Apesar de eu estar lançando um olhar estético sobre o jornalismo, buscando vê-lo sobretudo do ponto de vista da primeiridade, é possível que encontre muitos exemplos de imagens, caracteristicamente midiáticos, que se impõem mais pela terceiridade, a inteligibilidade (própria dos símbolos), que é uma característica mais diretamente relacionada ao texto verbal, do que pela primeiridade, que é aquilo que nos atinge mais pela sensibilidade (própria dos ícones).

A distinção entre objeto dinâmico e objeto imediato torna-se crucial na análise de textos jornalísticos impressos que fazem uso de linguagens verbais e não-verbais. O objeto dinâmico, na concepção peirceana, é objeto que o signo representa. O objeto imediato é como ele aparece na representação dos signos.

As ilustrações jornalísticas, que vêm a ser a parte não-verbal do texto jornalístico, podem ser vistas como signos que se remetem a si mesmos – como é próprio da arte moderna - ou que se relacionam a objetos dos mais variados. O objeto dinâmico de uma ilustração pode ser o texto que ela acompanha ou o objeto dinâmico a que o texto por sua vez se remete. Poderia ser ainda o objeto a que o texto se remete na forma como aparece no texto verbal, que seria, então, um objeto imediato.

Tendo uma mesma temática, um texto jornalístico pode referenciar-se a si mesmo em muitos momentos, pode aludir a outros textos, e pode tentar relacionar-se diretamente aos aspectos da realidade, embora, na maioria das vezes, tenha como base os discursos das fontes ou, especialmente, quando se tratam de textos opinativos, as idéias que circulam em torno de um objeto dinâmico. São diferentes objetos imediatos que constituem diferentes representações no texto, produzindo novas semioses em torno de um ou mais objetos dinâmicos.

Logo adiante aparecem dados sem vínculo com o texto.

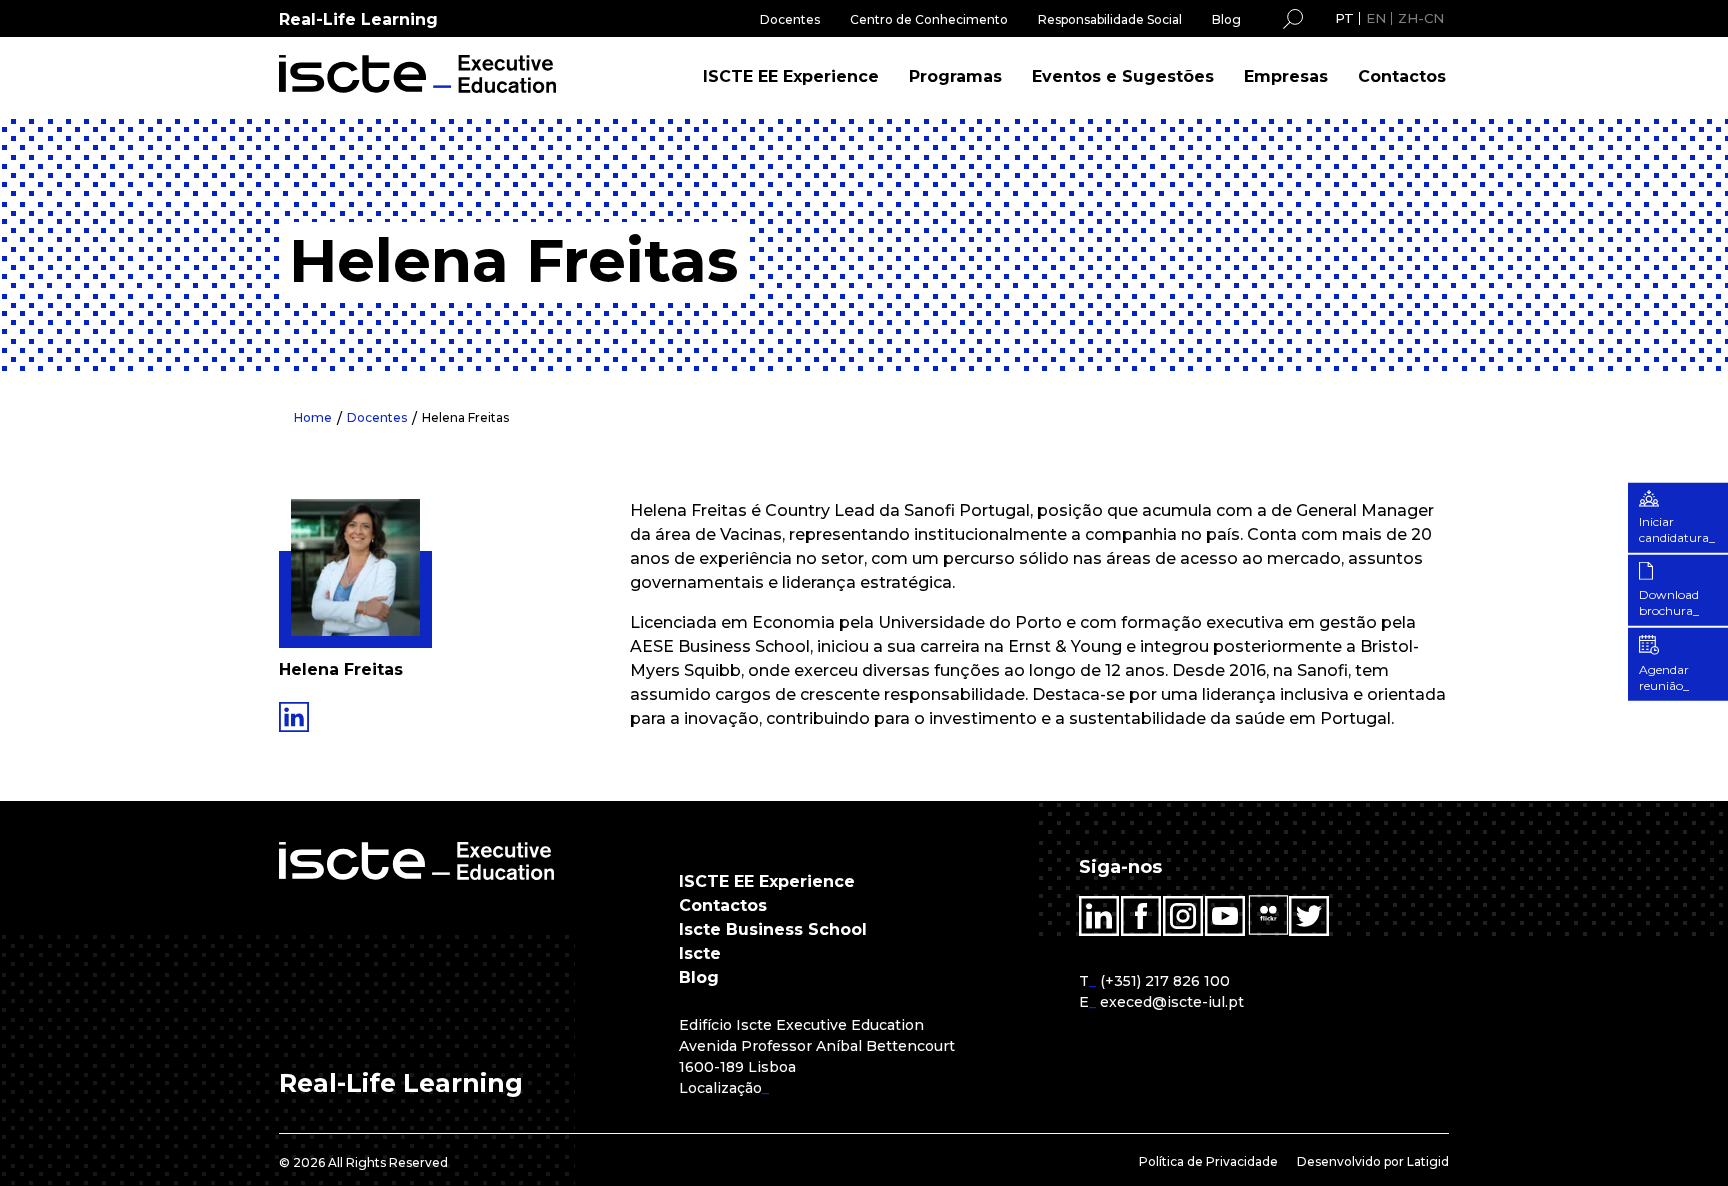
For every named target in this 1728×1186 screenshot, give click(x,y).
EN (1376, 18)
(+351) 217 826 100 (1165, 981)
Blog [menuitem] (1226, 19)
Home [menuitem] (313, 417)
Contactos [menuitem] (1402, 76)
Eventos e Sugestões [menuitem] (1123, 76)
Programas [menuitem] (955, 76)
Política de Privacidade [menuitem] (1208, 1161)
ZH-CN (1421, 18)
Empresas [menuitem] (1286, 76)
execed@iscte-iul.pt (1172, 1002)
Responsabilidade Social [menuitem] (1110, 19)
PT (1344, 18)
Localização (720, 1088)
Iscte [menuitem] (700, 953)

As ilustrações podem considerar esses textos como seus objetos dinâmicos ou como objetos imediatos, pois estarão se referindo a algo a que o texto alude, através da sua representação. Quando o ilustrador tiver algum conhecimento sobre o objeto dinâmico, ou tenha contato com outras semioses ou objetos imediatos que se referem aos mesmos objetos dinâmicos, poderá produzir uma representação paralela ao texto, com uma certa independência em relação à representação produzida verbalmente.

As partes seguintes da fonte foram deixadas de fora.